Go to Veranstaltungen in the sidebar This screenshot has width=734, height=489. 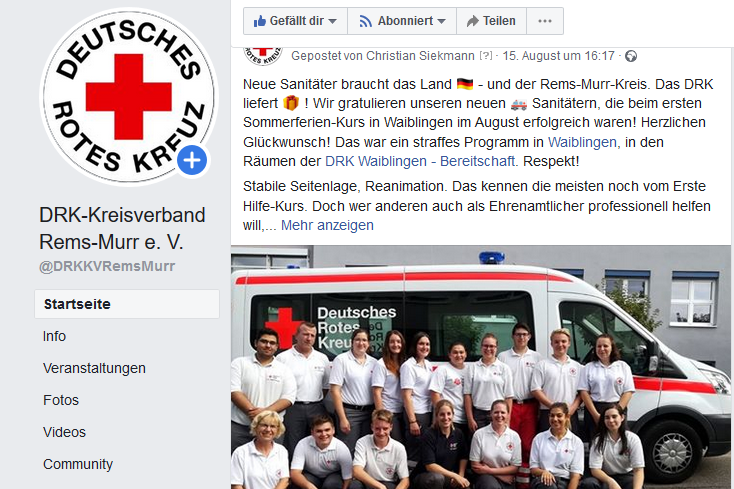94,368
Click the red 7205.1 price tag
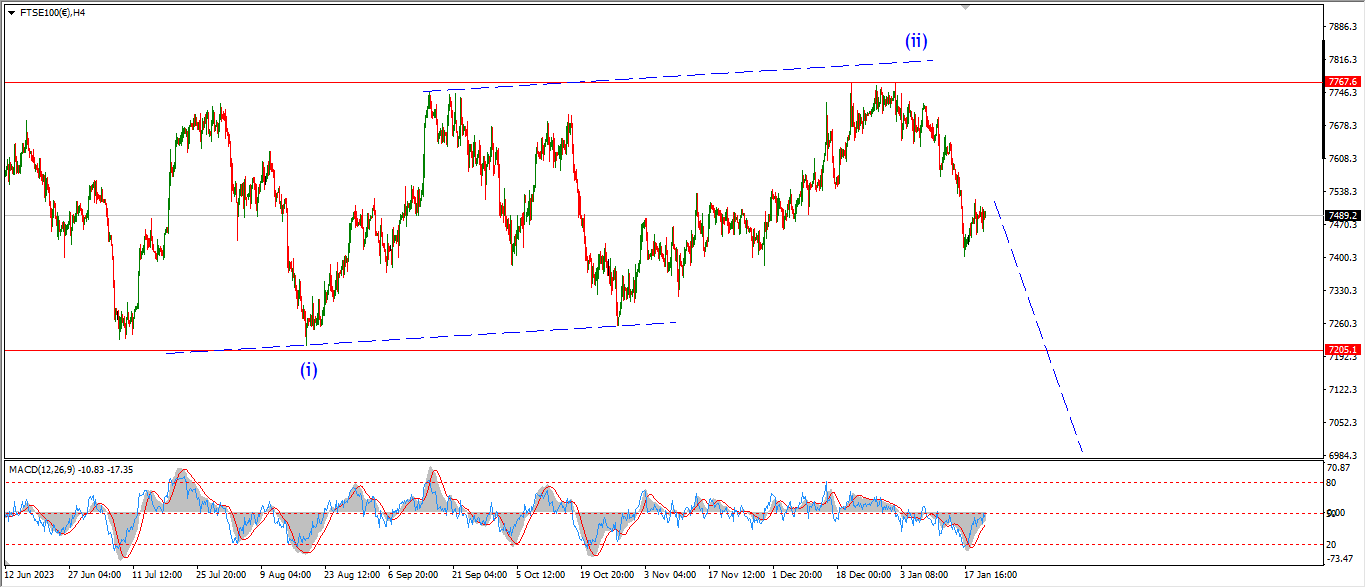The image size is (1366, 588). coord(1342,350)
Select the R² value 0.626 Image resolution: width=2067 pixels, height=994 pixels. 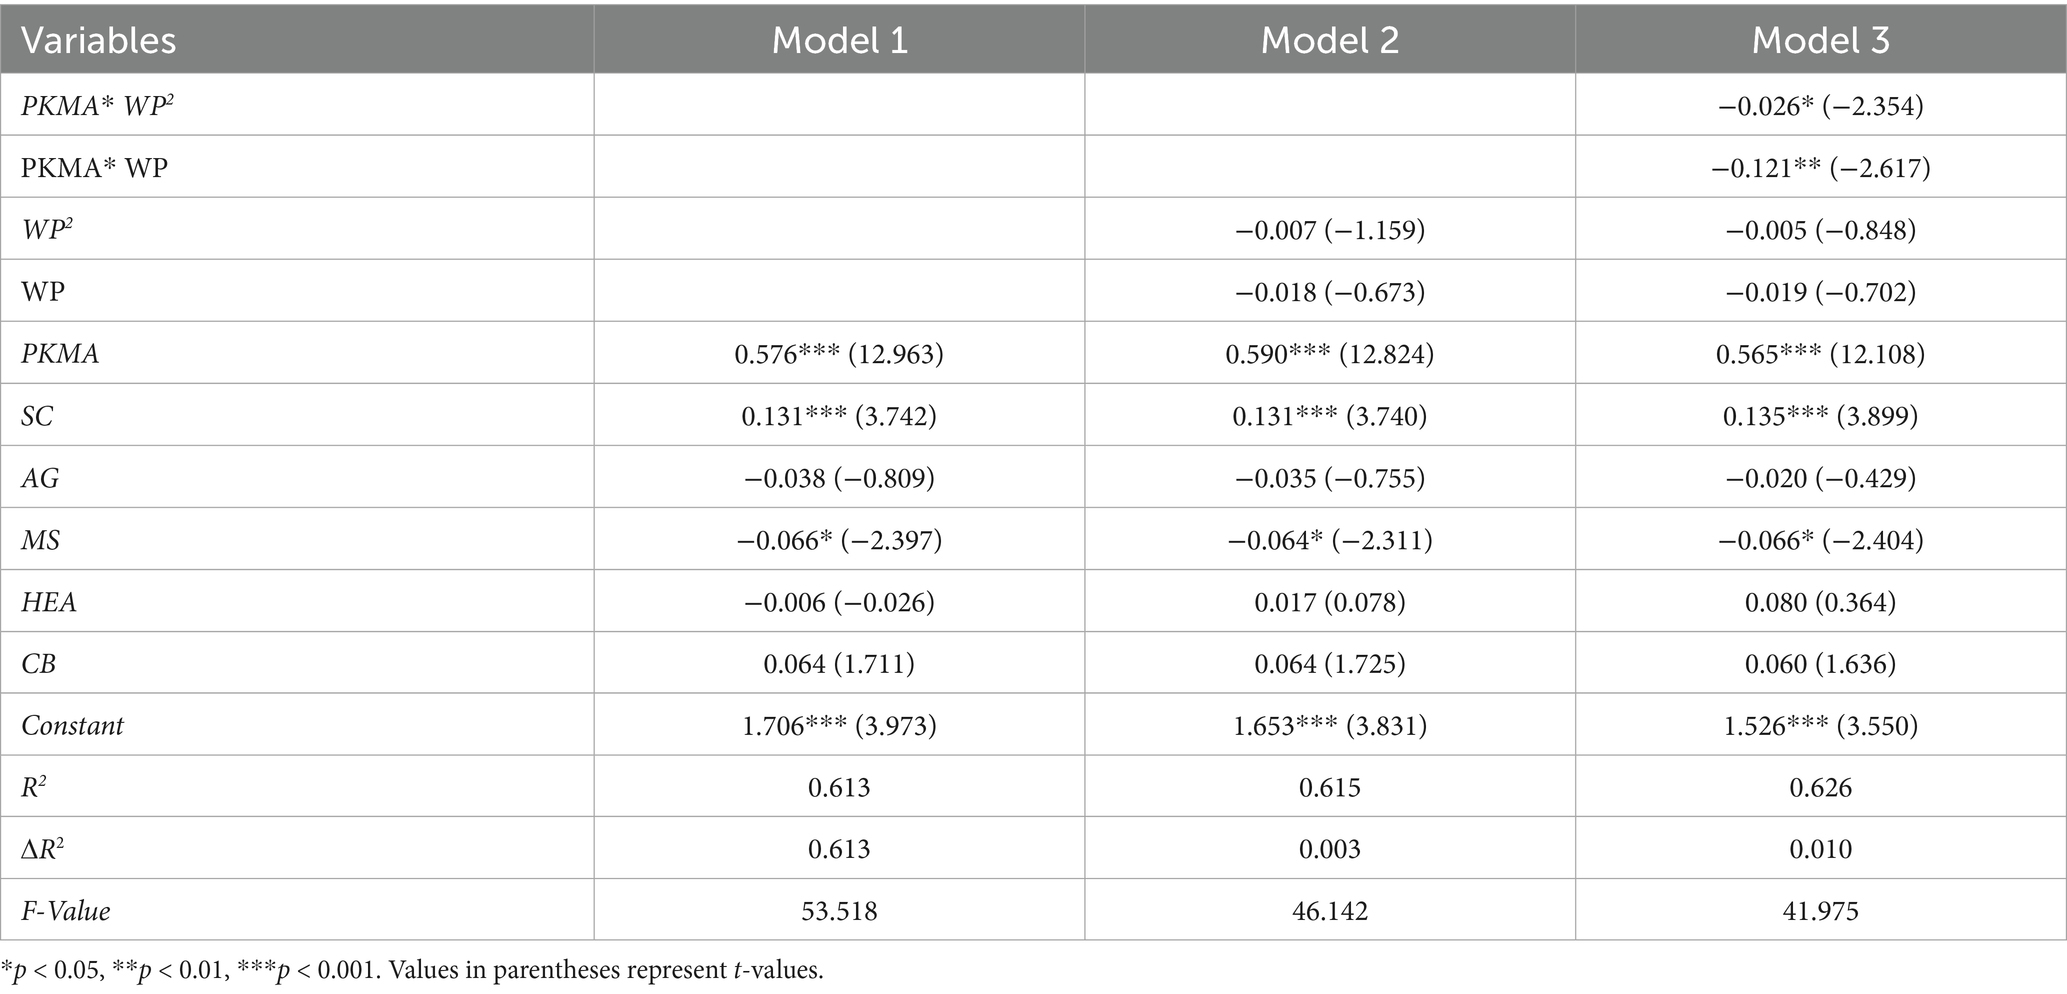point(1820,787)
* * *
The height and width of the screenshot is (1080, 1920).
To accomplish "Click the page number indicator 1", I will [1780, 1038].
* * *
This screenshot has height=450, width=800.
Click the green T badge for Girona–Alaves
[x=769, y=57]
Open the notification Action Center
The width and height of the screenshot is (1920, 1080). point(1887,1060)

> **What needs to be done**
Rewrite the records as a two-column CSV with the headers text and answer, beginning at the line that contains "This screenshot has height=450, width=800." and stopping after the line that contains "The width and". Give one row per record, putting each value in a single quoted field with line breaks replaced by spaces.

> **Exercise solution**
text,answer
"This screenshot has height=450, width=800. Click the green T badge for Girona–Alaves","[x=769, y=57]"
"Open the notification Action Center","The width and height of the screenshot is (1920, 1080). point(1887,1060)"